▶ **WORK ITEM**
In the records below, find each line with the word "Switch" and copy it.

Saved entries
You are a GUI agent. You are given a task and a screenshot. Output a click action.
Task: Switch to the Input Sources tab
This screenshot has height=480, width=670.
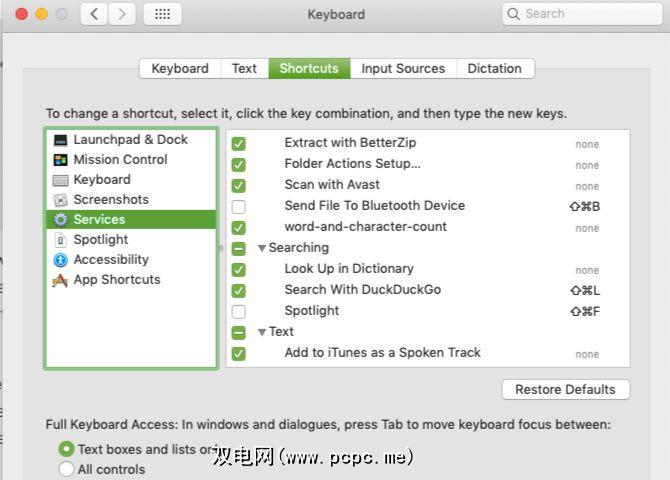[403, 69]
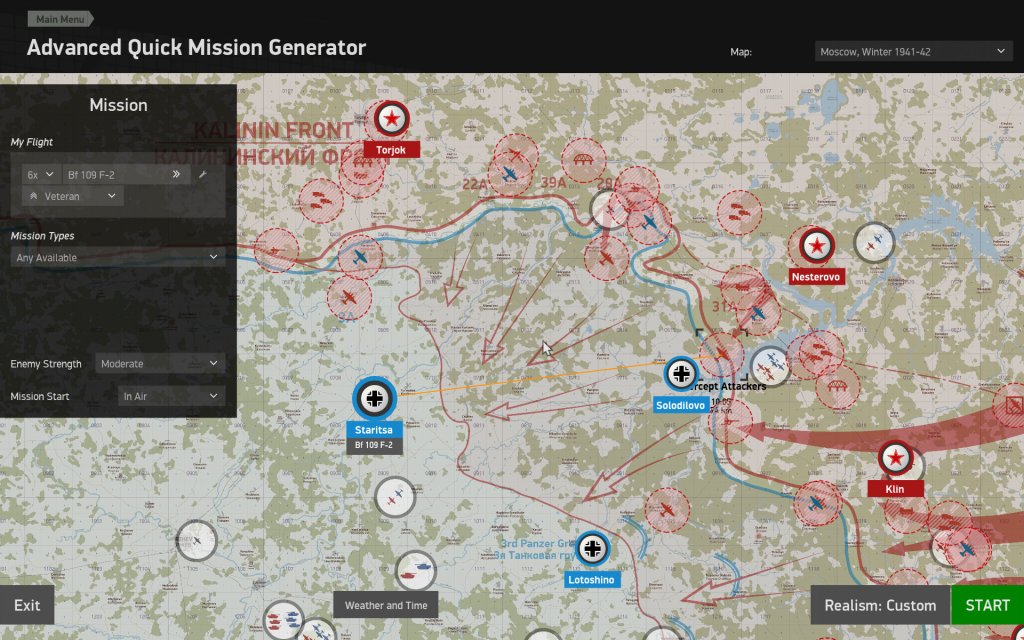Select the Staritsa German airfield icon
Image resolution: width=1024 pixels, height=640 pixels.
point(375,398)
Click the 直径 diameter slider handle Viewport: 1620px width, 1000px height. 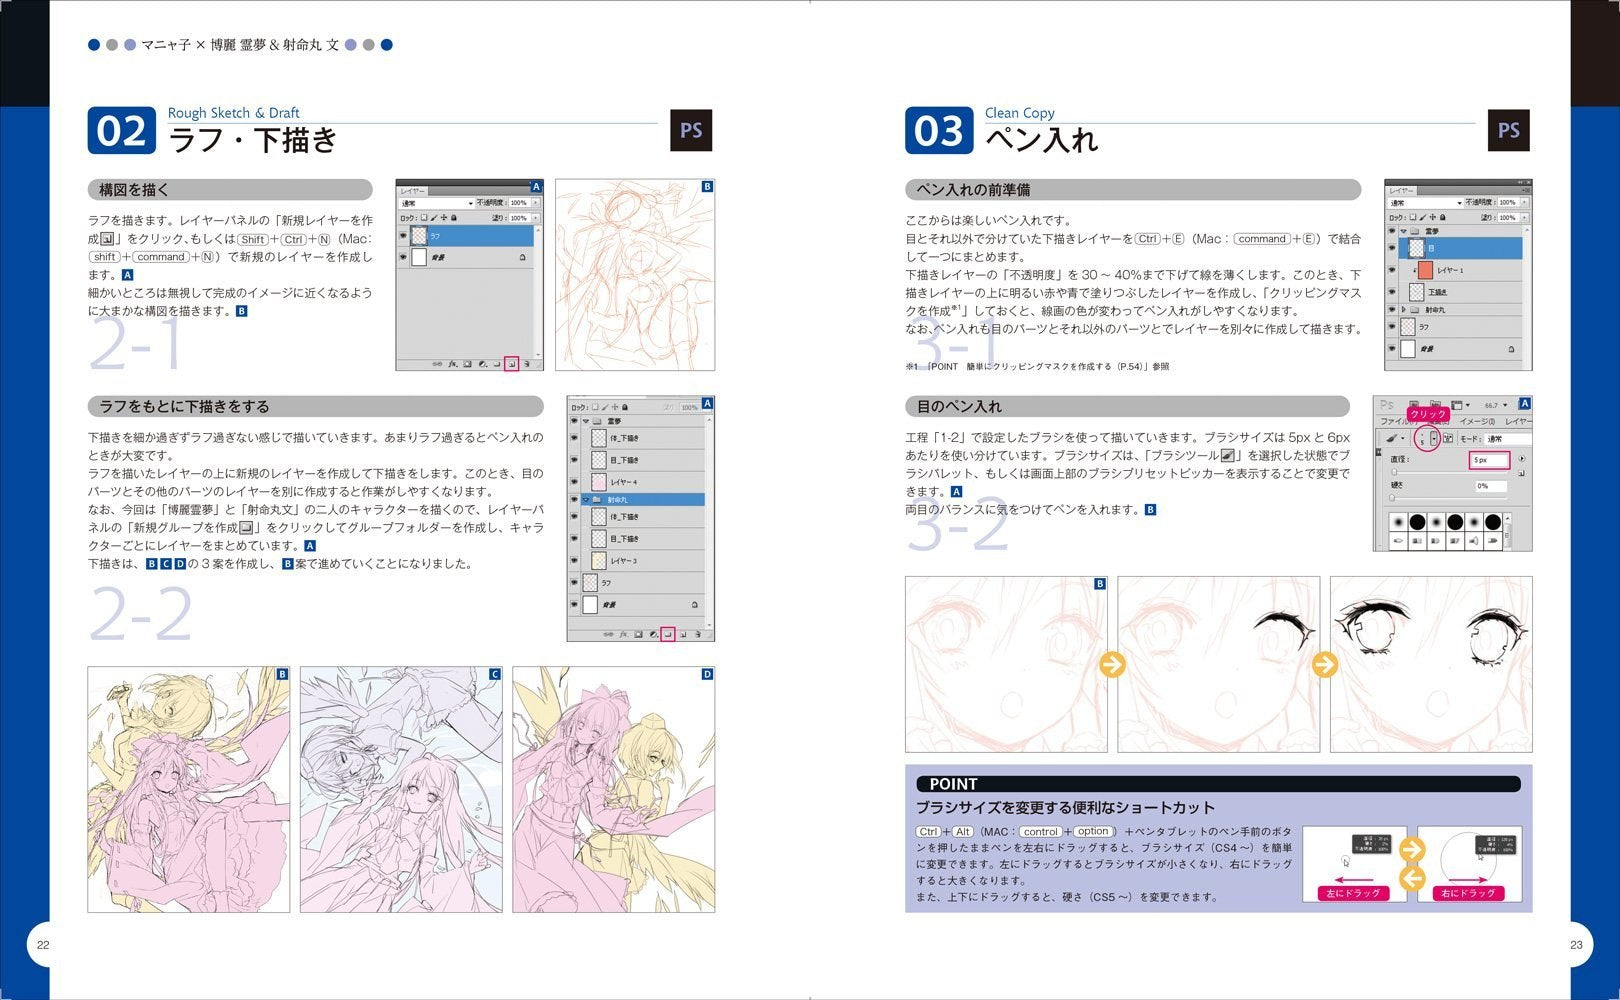(1393, 472)
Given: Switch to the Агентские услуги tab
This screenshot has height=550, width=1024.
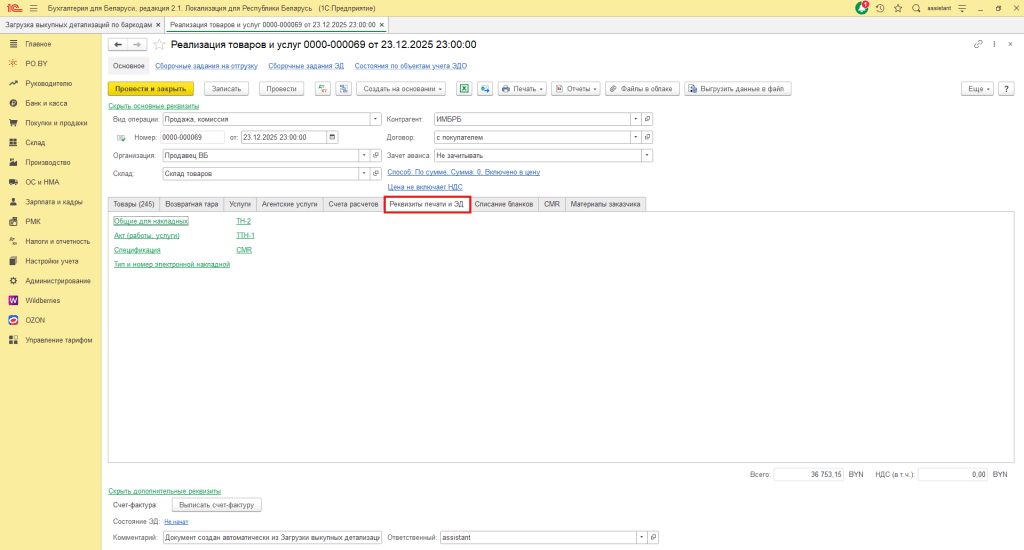Looking at the screenshot, I should [290, 204].
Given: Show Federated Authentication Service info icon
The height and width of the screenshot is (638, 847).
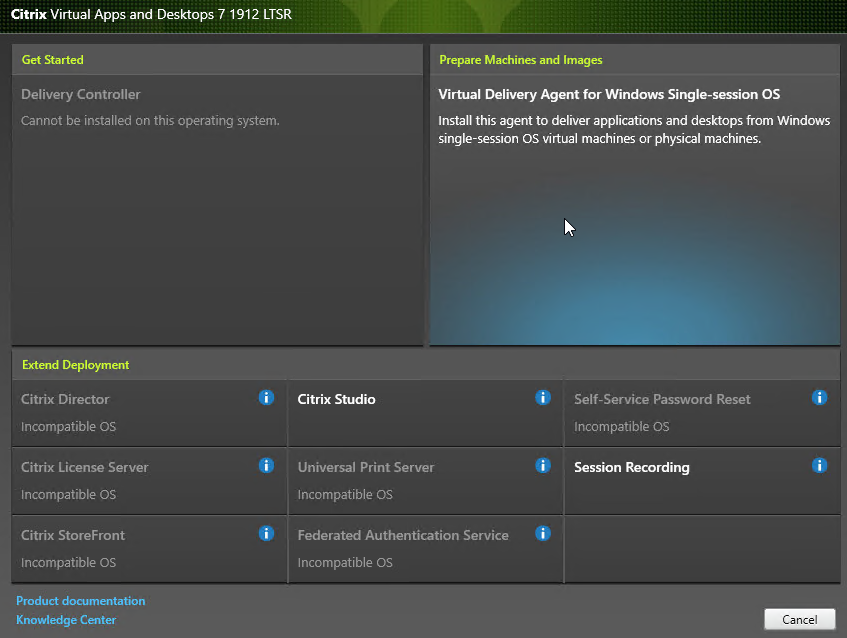Looking at the screenshot, I should [543, 534].
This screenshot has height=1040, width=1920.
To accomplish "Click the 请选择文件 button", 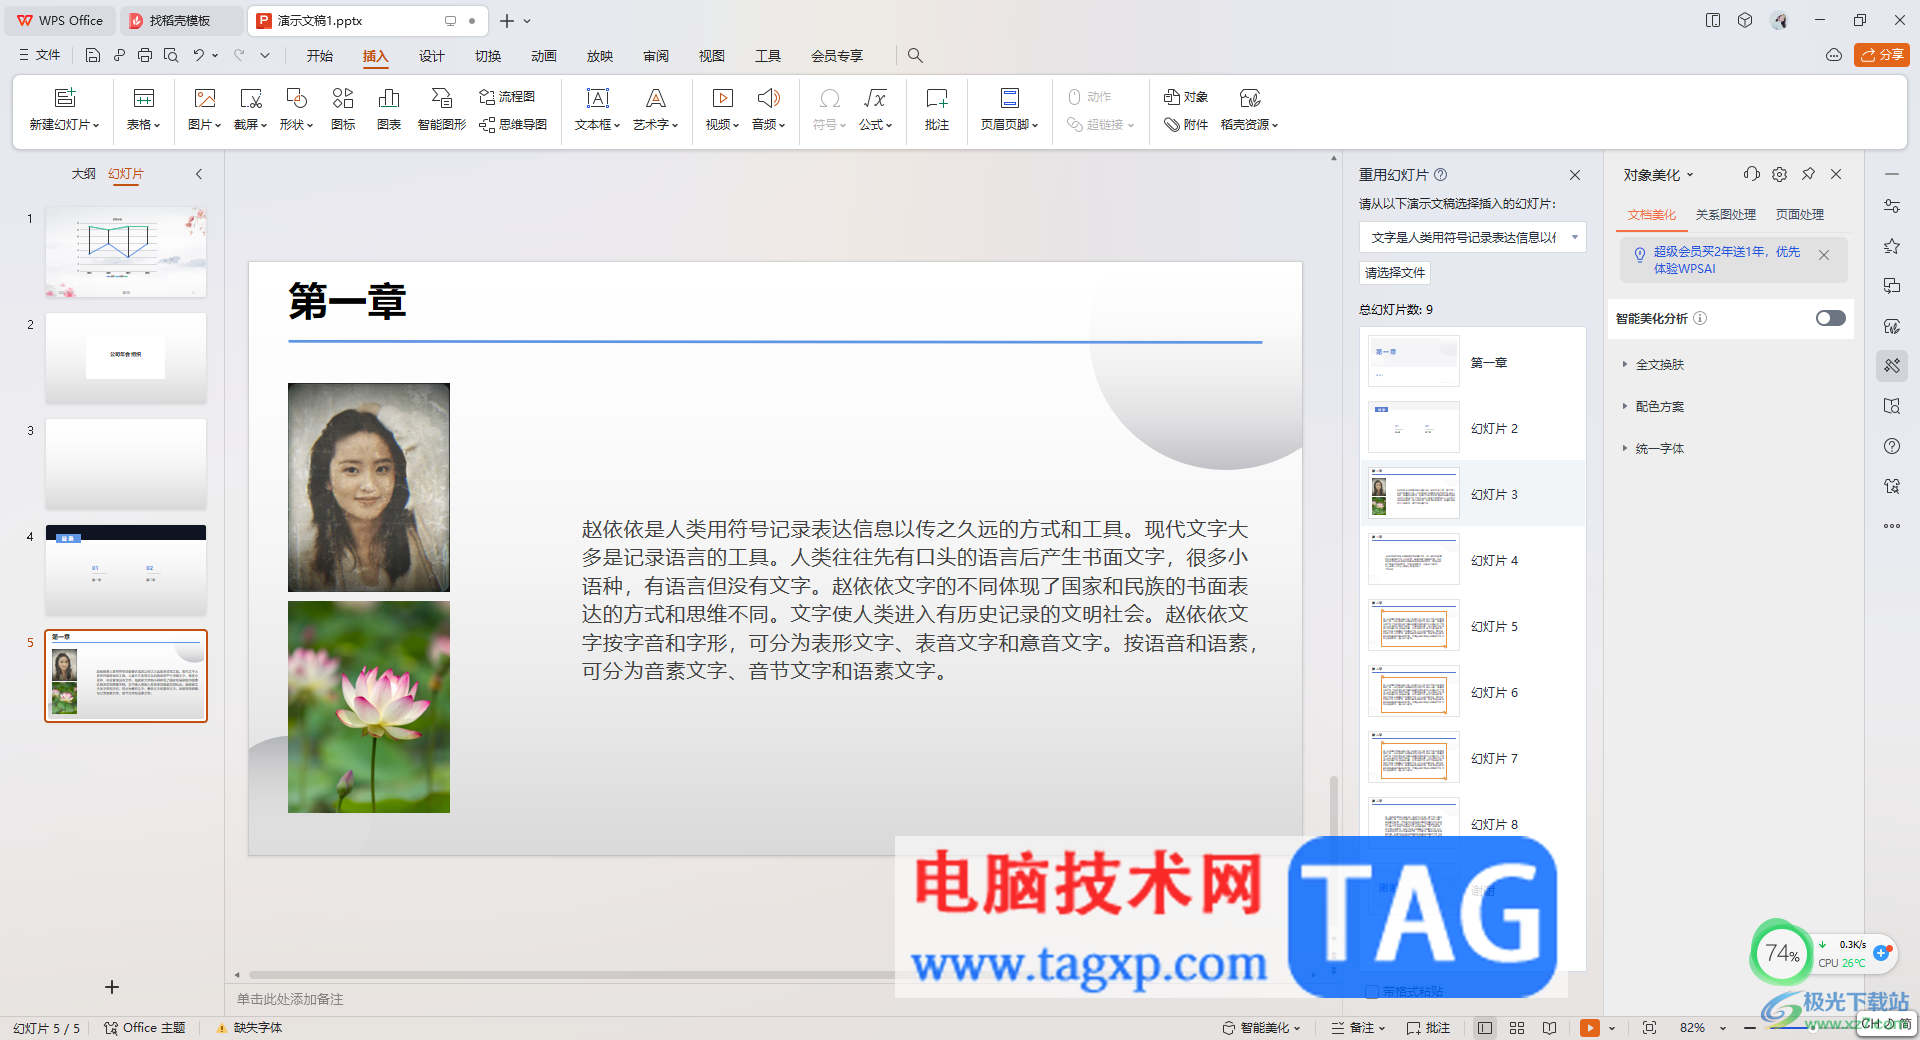I will [x=1395, y=272].
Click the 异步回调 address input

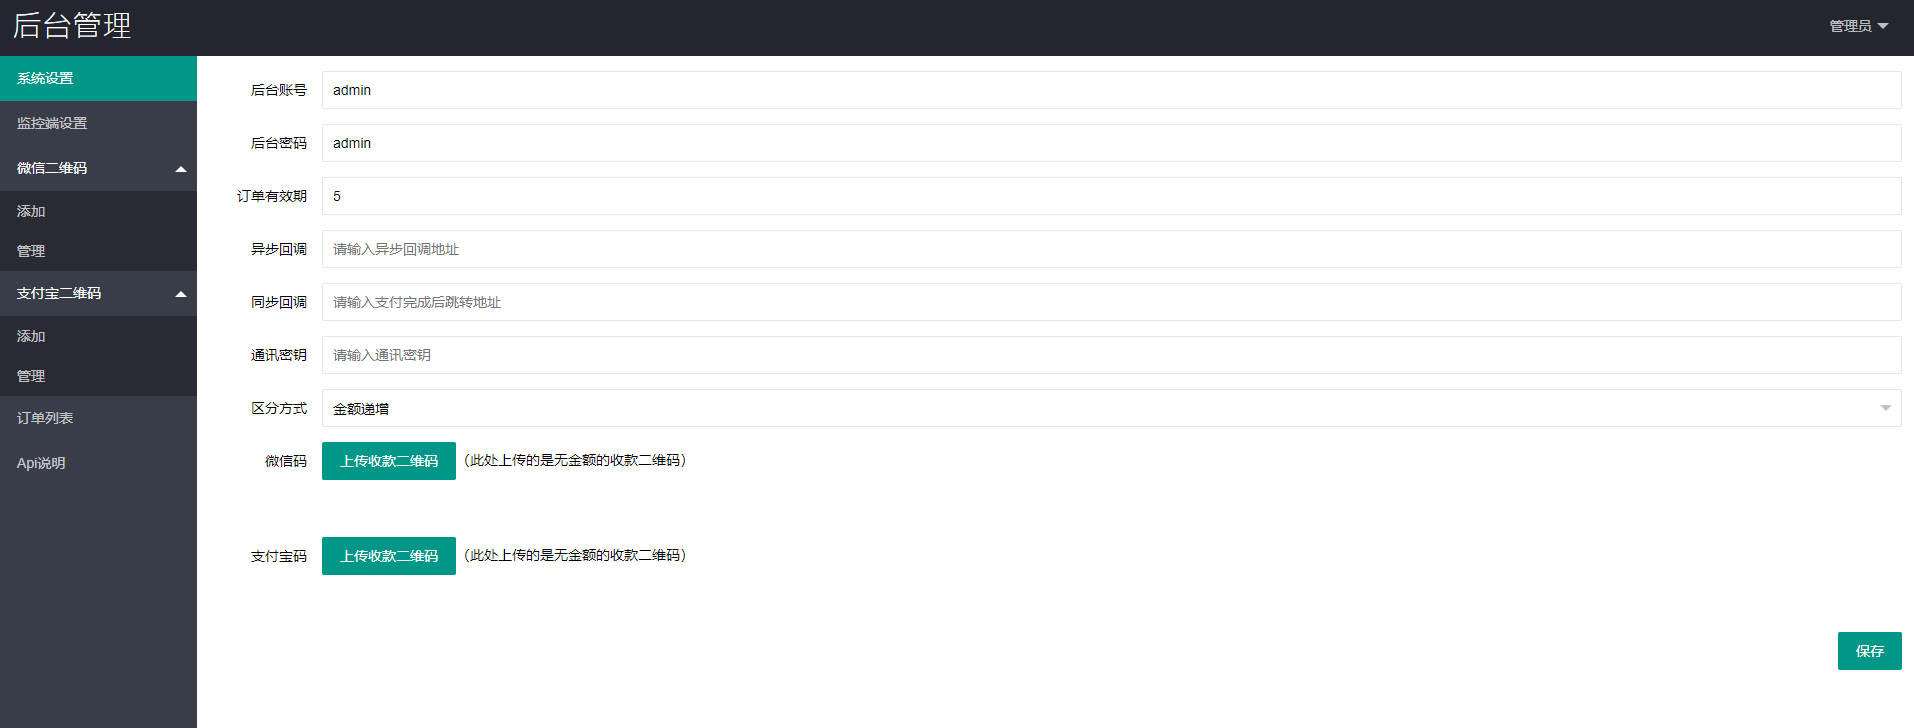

▶ **SOLUTION FOR THIS PROBLEM**
Task: Switch to the Input Sources tab
Given: Switch to the Агентские услуги tab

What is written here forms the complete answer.